No, you misread the bug report, I expect that
perl -MEncode -e "print decode(q(utf-8), qq(Bj\xF6rn))" perl -MEncode -e "print decode(q(utf-8), qq(Bj\xF6rnx))"
behave the same in that the malformed sequence \xF6 gets replaced by
U+FFFD as documented in `perldoc Encode` for check = Encode::FB_DEFAULT.
Encode::utf8::decode_xs() fails to do that for the reason outlined in my
bug report so the current result is
"\xF6" ALONE does not mean that the sequence is malformed. Try
perl -Mencoding=utf8 -le 'print "\x{180000}"' | hexdump -C
Though unicode.org does not assign any character on U+180000 (yet), "\xF6\x80\x80\x80" is a valid UTF-8 character from perl's point of view. Perl only finds it corrupted when it reaches the following 'r'.
In such cases, WHAT PART OF THE SEQUENCE IS CORRUPTED? \xF6 ? or the following 'r' ? or 3 more octets? (FYI that' what \F6 suggests from UTF-8's point of view).
Bj Bj\x{FFFD}rnx
it should be
Bj\x{FFFD}rn Bj\x{FFFD}rnx
So you can't really say which behavior is "correct".

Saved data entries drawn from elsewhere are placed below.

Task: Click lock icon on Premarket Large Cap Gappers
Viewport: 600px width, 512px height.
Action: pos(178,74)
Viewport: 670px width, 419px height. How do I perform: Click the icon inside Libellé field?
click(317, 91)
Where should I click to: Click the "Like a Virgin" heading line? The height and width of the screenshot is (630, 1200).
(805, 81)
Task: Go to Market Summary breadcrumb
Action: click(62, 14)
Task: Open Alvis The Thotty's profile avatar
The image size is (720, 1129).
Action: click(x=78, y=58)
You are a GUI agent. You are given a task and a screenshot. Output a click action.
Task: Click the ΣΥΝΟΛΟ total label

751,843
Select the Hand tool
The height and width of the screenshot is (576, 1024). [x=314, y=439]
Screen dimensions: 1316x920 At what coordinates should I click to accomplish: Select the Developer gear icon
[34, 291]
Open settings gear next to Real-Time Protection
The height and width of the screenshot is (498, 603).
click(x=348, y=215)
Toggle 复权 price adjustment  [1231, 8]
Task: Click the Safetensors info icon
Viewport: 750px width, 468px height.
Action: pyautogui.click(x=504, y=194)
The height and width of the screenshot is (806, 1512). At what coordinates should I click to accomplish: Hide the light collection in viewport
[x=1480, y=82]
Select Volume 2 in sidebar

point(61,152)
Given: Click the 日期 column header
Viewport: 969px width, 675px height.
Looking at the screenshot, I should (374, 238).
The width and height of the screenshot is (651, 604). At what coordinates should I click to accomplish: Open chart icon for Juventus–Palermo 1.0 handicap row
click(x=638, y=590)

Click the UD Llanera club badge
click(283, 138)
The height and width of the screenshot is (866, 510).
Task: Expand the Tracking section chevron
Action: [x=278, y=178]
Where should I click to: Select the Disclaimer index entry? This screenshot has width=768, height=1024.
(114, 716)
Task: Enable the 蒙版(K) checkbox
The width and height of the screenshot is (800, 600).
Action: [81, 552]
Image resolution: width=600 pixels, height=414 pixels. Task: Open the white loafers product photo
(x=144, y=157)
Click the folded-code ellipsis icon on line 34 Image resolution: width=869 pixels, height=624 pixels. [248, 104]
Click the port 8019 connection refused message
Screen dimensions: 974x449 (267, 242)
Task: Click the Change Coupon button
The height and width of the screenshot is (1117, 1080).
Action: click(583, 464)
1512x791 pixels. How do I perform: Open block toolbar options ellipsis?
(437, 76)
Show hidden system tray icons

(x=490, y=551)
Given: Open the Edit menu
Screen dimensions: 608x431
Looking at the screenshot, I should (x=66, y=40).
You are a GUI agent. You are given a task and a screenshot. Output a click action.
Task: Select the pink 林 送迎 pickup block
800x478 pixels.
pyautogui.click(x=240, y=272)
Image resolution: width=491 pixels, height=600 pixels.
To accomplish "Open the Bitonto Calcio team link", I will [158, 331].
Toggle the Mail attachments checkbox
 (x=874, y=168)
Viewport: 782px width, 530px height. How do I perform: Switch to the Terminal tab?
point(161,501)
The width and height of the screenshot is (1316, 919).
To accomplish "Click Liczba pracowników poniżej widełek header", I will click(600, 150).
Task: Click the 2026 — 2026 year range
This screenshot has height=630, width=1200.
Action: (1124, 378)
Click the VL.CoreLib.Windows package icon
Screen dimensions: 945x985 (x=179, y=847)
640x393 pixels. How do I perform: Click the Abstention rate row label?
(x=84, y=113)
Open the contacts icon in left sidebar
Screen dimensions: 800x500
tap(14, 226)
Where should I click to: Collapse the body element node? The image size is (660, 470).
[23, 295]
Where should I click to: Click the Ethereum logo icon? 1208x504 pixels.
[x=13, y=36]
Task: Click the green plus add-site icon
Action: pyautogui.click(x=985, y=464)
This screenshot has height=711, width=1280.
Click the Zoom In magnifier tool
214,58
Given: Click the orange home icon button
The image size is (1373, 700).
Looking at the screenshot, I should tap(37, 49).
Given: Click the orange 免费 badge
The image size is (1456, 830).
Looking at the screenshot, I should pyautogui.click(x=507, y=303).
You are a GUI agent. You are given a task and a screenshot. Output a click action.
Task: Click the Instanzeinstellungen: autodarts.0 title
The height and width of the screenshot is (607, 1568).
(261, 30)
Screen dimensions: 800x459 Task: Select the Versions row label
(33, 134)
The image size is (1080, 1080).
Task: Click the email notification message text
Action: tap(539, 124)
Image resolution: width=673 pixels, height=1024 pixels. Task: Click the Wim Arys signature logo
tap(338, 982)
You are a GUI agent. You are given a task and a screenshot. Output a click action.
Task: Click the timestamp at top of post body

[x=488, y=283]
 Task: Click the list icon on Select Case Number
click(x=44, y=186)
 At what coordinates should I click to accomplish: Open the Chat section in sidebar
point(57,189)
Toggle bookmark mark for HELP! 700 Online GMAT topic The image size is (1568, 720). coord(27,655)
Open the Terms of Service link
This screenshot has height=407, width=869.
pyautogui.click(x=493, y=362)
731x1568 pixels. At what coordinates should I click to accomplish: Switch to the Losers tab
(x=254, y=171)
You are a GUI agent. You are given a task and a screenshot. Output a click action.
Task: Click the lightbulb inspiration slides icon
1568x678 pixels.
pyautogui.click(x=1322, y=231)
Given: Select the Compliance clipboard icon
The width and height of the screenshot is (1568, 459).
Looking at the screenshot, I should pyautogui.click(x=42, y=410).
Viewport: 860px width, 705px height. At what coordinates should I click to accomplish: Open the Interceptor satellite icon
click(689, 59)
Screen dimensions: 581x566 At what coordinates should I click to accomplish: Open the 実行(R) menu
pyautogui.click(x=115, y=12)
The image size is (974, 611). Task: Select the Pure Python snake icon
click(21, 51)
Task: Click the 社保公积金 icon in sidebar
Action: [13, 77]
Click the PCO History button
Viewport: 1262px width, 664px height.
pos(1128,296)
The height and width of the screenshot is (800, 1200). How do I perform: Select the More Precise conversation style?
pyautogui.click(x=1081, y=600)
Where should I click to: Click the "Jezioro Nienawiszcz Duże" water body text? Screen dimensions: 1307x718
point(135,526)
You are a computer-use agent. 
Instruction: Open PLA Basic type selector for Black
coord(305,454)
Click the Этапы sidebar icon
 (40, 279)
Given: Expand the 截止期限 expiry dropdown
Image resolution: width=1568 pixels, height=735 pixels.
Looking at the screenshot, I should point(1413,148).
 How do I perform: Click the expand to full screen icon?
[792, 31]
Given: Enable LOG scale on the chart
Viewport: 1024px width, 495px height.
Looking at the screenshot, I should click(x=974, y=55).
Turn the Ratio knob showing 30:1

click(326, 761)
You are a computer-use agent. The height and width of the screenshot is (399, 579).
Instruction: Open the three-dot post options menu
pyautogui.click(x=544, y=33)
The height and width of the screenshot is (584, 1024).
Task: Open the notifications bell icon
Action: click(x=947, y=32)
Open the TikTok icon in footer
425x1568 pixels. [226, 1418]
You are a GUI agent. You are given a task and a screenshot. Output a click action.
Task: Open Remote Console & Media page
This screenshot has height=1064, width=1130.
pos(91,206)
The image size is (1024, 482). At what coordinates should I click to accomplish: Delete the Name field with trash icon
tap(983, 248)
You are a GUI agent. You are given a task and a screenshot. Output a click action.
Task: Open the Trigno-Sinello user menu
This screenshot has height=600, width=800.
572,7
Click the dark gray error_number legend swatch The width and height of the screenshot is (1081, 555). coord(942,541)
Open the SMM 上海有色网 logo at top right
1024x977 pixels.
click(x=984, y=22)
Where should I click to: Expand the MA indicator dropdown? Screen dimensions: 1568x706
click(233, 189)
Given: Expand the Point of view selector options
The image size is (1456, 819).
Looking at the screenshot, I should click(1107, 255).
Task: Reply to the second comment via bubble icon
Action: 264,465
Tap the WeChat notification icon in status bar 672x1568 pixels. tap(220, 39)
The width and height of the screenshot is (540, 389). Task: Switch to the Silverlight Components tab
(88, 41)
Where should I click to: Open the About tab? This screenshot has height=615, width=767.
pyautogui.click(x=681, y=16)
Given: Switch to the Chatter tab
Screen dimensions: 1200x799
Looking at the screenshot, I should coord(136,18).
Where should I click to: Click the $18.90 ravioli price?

I fail to see what this has to do with how Perl treats the string as from a Perl perspective there is no real difference here, Perl works as expected, decode() does not.
(I've posted this to RT but it again does not show up there, see http://lists.w3.org/Archives/Public/www-archive/2004Oct/0044.html).
IMHO I believe the current implementation is correct since you can't really tell if the sequnece is
corrupted just by looking at a given octet. At the same time I believe this should be documented somehow somewhere.
Dan the Encode Maintainer